В добротно написанной вещи, pièce bien faite, как говорилось об остросюжетной французской драме девятнадцатого века, все основные темы, и явные, и подземные, сходятся, сливаются в конце, и последнее предложение «Волшебника» в этом смысле — огромное и глубокое озеро. Герой выбегает на улицу, он уличен, за ним погоня, он отчаянно ищет первого попавшегося способа покончить с собой, и его услужливо подминает под свои жернова-колеса громадный грузовой, лучше бы сказать ломовой, автомобиль. Здесь как нигде больше Набоков пользуется целым оркестром аллитеративных инструментов, производящих костоломные, сокрушительно-грохочущие дискорды, иные из которых сочинены им нарочно для этого случая посредством переделки существующих лексических основ.
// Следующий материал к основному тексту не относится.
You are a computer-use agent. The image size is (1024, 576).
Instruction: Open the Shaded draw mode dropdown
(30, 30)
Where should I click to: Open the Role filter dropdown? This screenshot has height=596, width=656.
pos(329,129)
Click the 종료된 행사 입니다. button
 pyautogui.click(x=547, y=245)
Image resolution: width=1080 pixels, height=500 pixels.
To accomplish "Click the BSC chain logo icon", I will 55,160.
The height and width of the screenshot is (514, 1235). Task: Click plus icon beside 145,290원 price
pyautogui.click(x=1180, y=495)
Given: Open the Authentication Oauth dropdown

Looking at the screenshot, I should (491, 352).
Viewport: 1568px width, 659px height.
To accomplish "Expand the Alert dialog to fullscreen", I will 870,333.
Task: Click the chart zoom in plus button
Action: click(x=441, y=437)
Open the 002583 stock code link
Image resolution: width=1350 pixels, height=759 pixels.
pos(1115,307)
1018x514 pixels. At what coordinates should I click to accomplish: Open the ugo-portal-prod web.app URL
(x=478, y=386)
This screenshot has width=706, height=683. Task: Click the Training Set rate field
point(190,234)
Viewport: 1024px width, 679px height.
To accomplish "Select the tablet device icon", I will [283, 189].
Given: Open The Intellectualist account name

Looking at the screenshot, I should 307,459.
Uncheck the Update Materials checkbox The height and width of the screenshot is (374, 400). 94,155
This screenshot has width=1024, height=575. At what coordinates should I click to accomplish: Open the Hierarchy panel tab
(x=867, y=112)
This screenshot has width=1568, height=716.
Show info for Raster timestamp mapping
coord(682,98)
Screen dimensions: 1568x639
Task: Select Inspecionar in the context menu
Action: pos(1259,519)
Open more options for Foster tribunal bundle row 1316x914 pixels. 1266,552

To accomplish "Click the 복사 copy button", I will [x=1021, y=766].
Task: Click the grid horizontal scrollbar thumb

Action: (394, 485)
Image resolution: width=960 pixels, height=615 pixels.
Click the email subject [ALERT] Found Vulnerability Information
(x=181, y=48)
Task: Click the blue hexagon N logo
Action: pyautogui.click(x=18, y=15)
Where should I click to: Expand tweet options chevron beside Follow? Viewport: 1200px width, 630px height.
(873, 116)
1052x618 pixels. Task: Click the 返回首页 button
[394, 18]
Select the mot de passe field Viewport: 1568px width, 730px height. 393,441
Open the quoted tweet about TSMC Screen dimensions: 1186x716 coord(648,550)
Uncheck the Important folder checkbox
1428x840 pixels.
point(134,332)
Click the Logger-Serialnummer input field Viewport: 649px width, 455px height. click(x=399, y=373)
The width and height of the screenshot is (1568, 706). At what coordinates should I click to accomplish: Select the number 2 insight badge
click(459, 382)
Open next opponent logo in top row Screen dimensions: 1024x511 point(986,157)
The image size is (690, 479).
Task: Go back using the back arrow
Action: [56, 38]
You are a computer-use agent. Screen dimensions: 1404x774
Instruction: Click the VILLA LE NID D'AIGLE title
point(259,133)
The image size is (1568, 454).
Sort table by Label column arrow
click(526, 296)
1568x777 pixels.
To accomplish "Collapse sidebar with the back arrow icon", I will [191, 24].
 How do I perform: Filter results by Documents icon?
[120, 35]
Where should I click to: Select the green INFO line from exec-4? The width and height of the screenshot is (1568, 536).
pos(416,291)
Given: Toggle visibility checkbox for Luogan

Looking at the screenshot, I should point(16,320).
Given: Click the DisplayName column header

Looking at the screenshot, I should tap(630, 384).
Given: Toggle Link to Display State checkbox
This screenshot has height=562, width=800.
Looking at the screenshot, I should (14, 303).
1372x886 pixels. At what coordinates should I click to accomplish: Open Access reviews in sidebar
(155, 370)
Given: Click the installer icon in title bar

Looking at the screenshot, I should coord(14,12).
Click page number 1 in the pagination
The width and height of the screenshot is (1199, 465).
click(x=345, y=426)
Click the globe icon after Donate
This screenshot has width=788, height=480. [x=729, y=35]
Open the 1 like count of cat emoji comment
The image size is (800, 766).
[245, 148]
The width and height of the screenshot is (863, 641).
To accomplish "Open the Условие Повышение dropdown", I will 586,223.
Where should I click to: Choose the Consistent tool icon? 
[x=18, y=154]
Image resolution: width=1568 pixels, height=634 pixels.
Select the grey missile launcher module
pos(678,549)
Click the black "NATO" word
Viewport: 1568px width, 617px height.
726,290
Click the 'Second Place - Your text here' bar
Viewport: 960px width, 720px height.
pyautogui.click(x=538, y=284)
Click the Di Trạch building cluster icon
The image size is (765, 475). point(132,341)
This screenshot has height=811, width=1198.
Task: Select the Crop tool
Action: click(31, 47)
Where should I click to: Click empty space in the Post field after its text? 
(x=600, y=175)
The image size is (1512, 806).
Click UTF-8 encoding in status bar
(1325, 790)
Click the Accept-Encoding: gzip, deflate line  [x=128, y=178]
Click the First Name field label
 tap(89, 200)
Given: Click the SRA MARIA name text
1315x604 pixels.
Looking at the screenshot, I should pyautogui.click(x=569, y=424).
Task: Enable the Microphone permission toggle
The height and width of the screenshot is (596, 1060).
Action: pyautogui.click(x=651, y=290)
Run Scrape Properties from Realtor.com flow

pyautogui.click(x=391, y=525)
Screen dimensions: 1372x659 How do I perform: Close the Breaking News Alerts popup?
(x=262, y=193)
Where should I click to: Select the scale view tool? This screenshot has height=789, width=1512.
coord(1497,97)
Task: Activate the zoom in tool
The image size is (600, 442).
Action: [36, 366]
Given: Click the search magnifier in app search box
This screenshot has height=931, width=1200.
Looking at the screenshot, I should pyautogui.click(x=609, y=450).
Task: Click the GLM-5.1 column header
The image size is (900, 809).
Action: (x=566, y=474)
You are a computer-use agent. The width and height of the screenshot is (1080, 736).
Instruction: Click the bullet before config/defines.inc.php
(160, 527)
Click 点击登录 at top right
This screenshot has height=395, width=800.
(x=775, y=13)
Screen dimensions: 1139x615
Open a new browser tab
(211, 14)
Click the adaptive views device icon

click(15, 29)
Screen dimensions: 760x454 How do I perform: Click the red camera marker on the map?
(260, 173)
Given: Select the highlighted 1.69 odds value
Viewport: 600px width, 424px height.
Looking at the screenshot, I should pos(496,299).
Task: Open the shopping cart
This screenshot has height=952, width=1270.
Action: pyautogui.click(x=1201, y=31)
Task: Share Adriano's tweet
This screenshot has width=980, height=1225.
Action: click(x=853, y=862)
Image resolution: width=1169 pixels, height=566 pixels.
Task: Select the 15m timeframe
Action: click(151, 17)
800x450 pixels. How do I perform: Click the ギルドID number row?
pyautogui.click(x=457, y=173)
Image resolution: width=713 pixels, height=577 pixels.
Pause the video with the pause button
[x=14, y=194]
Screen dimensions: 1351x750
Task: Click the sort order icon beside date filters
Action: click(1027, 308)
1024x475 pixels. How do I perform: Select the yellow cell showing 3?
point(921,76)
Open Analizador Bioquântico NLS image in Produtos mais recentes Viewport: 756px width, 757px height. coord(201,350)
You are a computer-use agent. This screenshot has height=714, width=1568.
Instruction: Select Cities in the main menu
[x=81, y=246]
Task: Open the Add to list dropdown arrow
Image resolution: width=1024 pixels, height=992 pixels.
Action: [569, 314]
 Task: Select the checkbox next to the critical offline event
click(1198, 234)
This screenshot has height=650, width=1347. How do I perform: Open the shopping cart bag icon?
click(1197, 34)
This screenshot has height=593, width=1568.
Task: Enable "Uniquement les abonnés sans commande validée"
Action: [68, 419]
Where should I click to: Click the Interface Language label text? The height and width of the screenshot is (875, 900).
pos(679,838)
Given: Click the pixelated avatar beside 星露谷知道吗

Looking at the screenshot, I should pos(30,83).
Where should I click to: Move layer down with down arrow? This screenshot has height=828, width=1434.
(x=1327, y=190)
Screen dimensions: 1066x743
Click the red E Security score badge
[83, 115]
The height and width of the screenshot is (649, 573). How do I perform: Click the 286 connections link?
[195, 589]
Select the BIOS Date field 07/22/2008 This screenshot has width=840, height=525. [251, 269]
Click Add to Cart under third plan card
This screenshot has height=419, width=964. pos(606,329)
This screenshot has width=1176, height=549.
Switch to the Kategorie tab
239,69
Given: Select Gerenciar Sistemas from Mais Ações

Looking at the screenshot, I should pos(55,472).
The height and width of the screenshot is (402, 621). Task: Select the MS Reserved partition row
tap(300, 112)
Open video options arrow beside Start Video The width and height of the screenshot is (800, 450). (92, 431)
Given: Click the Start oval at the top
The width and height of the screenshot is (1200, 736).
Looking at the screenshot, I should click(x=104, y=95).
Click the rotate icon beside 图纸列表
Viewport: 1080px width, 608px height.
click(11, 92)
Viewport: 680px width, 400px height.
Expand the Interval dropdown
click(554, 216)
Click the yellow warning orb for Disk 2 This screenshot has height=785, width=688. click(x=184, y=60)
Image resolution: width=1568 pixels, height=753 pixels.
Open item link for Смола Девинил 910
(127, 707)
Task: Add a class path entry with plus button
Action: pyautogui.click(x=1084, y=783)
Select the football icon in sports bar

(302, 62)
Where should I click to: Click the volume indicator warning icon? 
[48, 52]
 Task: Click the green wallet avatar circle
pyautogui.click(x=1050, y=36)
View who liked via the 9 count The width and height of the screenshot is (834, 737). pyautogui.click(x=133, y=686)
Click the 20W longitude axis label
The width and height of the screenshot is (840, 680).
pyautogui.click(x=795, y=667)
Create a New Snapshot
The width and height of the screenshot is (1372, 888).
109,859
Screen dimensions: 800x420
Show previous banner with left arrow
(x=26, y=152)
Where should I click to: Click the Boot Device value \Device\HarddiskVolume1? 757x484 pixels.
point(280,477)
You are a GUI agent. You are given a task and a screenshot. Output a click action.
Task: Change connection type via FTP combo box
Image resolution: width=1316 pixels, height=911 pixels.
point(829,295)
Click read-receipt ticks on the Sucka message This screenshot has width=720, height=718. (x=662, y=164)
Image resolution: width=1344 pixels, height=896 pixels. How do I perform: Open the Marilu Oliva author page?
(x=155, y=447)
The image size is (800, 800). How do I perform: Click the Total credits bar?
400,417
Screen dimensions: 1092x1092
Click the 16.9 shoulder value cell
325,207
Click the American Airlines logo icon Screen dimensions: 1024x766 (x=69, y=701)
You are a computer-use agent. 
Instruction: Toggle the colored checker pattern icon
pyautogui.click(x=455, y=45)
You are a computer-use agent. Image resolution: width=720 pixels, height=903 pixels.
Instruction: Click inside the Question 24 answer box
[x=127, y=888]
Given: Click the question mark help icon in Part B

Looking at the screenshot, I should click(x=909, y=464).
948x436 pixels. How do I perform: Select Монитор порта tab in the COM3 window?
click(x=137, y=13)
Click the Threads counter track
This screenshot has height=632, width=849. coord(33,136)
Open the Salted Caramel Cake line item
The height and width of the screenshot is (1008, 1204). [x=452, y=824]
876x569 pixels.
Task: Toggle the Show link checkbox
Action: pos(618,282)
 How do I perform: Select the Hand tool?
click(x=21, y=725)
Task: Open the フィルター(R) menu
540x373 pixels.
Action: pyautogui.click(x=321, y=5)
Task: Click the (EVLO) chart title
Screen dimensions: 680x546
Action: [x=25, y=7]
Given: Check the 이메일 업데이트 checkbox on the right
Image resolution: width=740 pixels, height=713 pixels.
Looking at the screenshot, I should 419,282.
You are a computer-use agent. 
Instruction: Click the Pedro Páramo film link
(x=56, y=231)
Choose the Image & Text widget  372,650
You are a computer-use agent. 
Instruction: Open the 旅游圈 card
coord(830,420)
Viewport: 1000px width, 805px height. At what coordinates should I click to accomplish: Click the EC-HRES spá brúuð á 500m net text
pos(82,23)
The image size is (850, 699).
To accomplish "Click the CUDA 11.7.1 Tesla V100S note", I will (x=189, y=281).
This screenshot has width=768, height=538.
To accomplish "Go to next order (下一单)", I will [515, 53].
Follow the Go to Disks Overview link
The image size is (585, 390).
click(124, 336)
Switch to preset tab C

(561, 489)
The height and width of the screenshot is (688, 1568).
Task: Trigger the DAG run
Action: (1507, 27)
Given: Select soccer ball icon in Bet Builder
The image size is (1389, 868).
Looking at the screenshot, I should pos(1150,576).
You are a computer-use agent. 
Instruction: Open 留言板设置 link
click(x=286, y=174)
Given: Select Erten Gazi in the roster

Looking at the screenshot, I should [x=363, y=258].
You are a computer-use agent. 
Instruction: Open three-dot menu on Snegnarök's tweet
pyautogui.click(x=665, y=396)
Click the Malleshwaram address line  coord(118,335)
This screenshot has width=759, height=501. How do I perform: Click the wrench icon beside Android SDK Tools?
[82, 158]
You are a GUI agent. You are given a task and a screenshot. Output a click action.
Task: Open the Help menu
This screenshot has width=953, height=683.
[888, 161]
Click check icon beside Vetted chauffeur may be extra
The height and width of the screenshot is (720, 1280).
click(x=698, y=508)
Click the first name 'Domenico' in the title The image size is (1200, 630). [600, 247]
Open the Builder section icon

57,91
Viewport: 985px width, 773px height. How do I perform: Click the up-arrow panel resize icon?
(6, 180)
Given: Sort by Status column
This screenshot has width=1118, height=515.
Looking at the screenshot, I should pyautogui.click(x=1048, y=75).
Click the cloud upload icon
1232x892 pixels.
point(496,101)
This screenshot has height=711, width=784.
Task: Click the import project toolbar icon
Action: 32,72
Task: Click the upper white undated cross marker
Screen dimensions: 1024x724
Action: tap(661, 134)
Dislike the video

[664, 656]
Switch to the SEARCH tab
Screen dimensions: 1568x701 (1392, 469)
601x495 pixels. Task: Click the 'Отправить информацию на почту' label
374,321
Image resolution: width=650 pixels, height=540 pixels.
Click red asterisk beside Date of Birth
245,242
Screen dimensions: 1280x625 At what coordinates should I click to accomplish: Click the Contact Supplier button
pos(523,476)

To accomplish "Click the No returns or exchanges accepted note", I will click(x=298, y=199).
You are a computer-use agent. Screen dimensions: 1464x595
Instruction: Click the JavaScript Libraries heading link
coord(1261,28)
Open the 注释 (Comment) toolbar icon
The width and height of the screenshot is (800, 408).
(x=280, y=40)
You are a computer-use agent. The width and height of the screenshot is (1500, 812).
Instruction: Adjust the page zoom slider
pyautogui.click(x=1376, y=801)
Вот этот каскадный пассаж:
Когда же завыло впереди, за горбом боковой улицы, и выросло, одолев подъем, распирая ночь, уже озаряя спуск двумя овалами желтоватого света, готовое низринуться, — тогда, как бы танцуя, как бы вынесенный трепетом танца на середину сцены, — под это растущее, руплегрохотный ухмыш,{25} краковяк, громовое железо, мгновенный кинематограф терзаний, — так его, забирай под себя, рвякай хрупь,{26} — плашмя пришлепнутым лицом я еду, — ты, коловратное, не растаскивай по кускам, ты, кромсающее, с меня довольно, — гимнастика молнии, спектрограмма громовых мгновений, — и пленка жизни лопнула.{27}
Вплетенная сюда нитка кинематографических образов недалеко тянется: она начинается двумя предложениями раньше, когда он бежит к несущемуся вниз по улице самосвалу чтобы безотлагательно избавиться от «ненужного, досмотренного, глупейшего мира». Таким образом, заключительный образ лопнувшей пленки жизни приготовлен вереницей последних кадров-метафор: промельк черных зигзагов, точки и перечеркнутые крест-накрест яркие пустые поля, огромное латинское эс приставшего к пленке гигантского трепещущаго волоса, — и наконец экран пустеет и в зале зажигают свет.